_課題 1_:
本文から、「処理結果を聞いてみましょう。」を含む語句で始まり「変化したのかが気になります。」で終わる部分を、一字も変えずに抜き出す。
_課題 2_:
データ一覧のうち、「Task: Click the padlock security icon」を含む行から「coord(209,250)」を含む行まで（両端を含む）を、指示の文も含めてもう一度書いてください。答えの座標の数値にはそれぞれ139を足し、画像は省き、この範囲の行だけを出力すること。

_本文_:
════════════════════

それなりに聞けますが、まだ素材の状態に近い、といった感じですね。

それではNeutron 4を適用していきます。
ひとまず上のAssistantボタンを押して、Assistantのスタンバイ状態にしていきましょう。これまでのNeutronのように、事前の設定をする必要はなくなりました。

これを全てのNeutronに対して行い楽曲を流して分析します。
処理結果を聞いてみましょう。


このように、何もしていない状態からは劇的に変化しましたね。
もちろん調整したいと思える部分はありますし、パーフェクトではありませんが、自動でここまでやってくれるのは非常にありがたいです。また、ミックスに時間をかけられない方や、初心者の方にとって、かなり使えるツールであることには変わりありません。

Neutron 3 との比較

ところで、事前設定がなくなったこともあり、3からAIの精度はどう変化したのかが気になります。
そこで、3のAssistantで同様に処理したサウンドと比べてみたいと思います。

════════════════════

_データ一覧_:
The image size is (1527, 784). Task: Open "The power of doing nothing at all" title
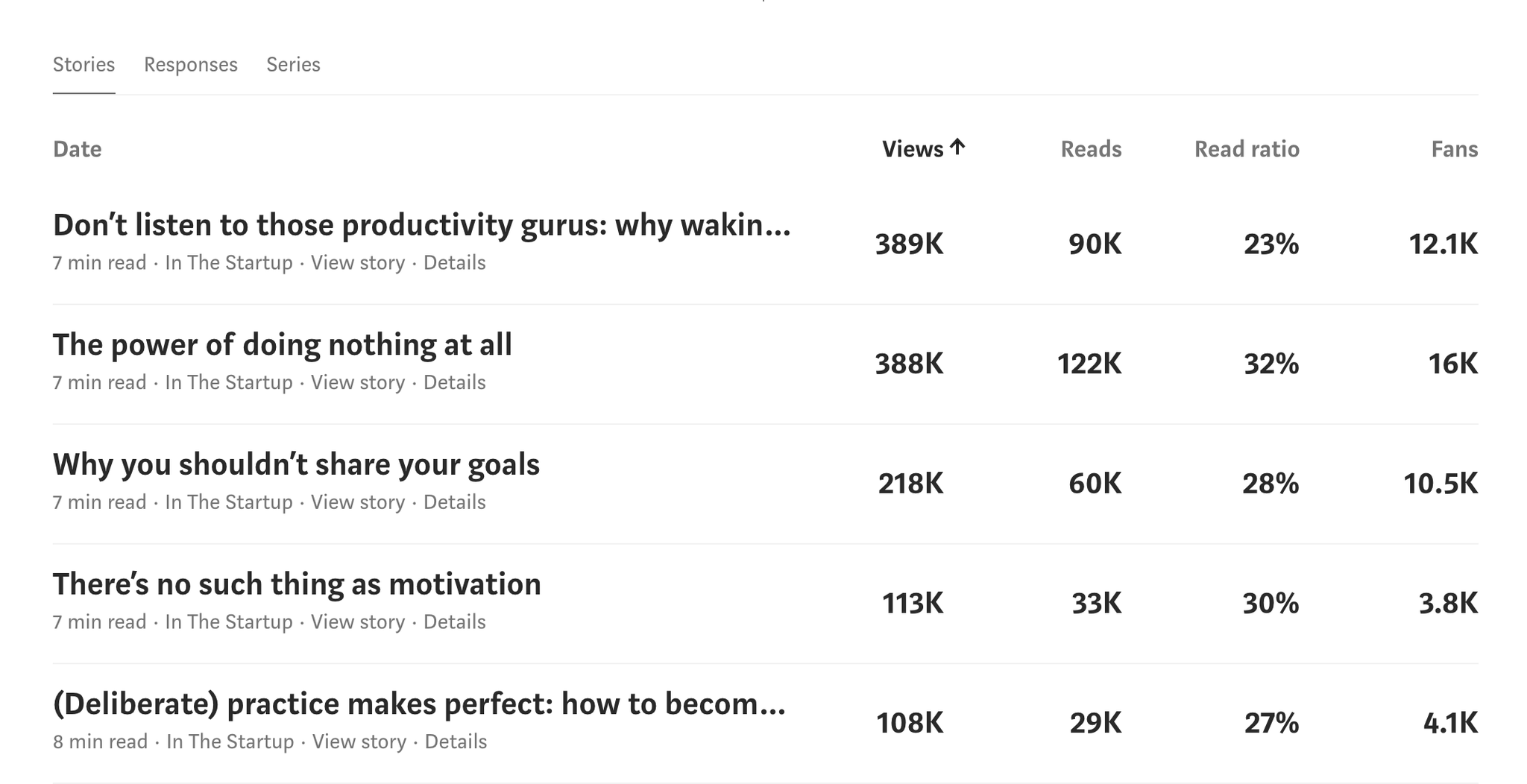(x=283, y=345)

════════════════════

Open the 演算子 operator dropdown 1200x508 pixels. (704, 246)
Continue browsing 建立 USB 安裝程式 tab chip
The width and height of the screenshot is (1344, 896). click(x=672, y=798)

════════════════════

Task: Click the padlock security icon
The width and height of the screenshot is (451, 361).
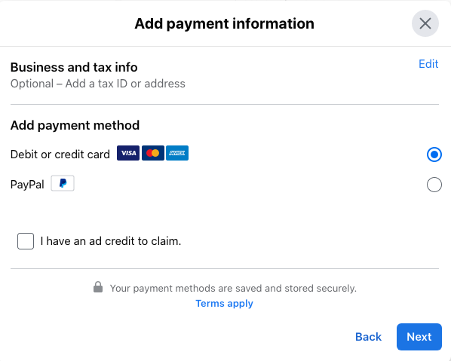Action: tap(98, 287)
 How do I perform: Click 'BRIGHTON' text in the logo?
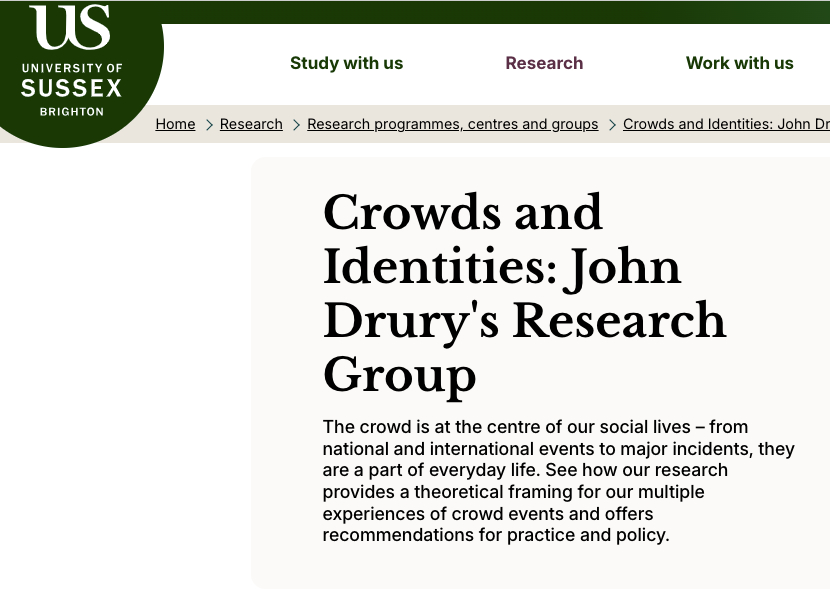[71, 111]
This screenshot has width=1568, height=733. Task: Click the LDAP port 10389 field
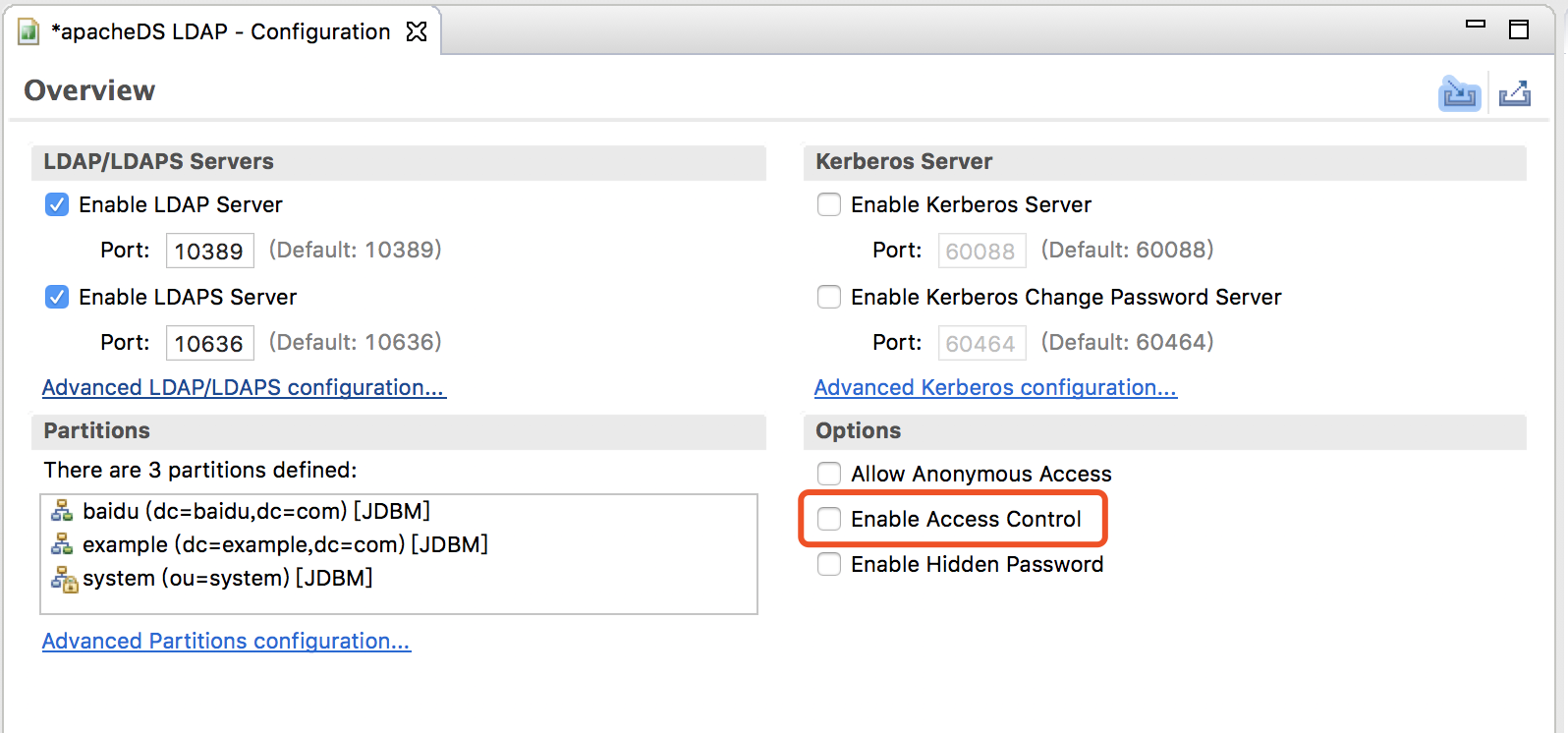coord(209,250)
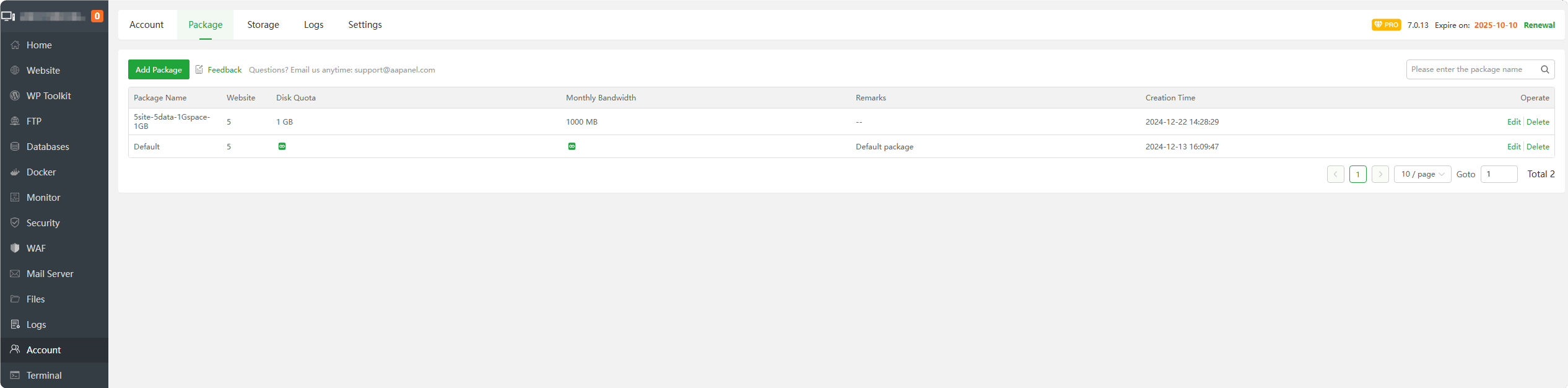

════════════════════

_解答例 1_:
処理結果を聞いてみましょう。


このように、何もしていない状態からは劇的に変化しましたね。
もちろん調整したいと思える部分はありますし、パーフェクトではありませんが、自動でここまでやってくれるのは非常にありがたいです。また、ミックスに時間をかけられない方や、初心者の方にとって、かなり使えるツールであることには変わりありません。

Neutron 3 との比較

ところで、事前設定がなくなったこともあり、3からAIの精度はどう変化したのかが気になります。

_解答例 2_:
Task: Click the padlock security icon
The width and height of the screenshot is (451, 361).
Action: tap(237, 426)
 How do I perform: Click 'BRIGHTON' text in the logo?
[210, 250]
This screenshot has width=1568, height=733. Task: Click the LDAP port 10389 field
coord(348,389)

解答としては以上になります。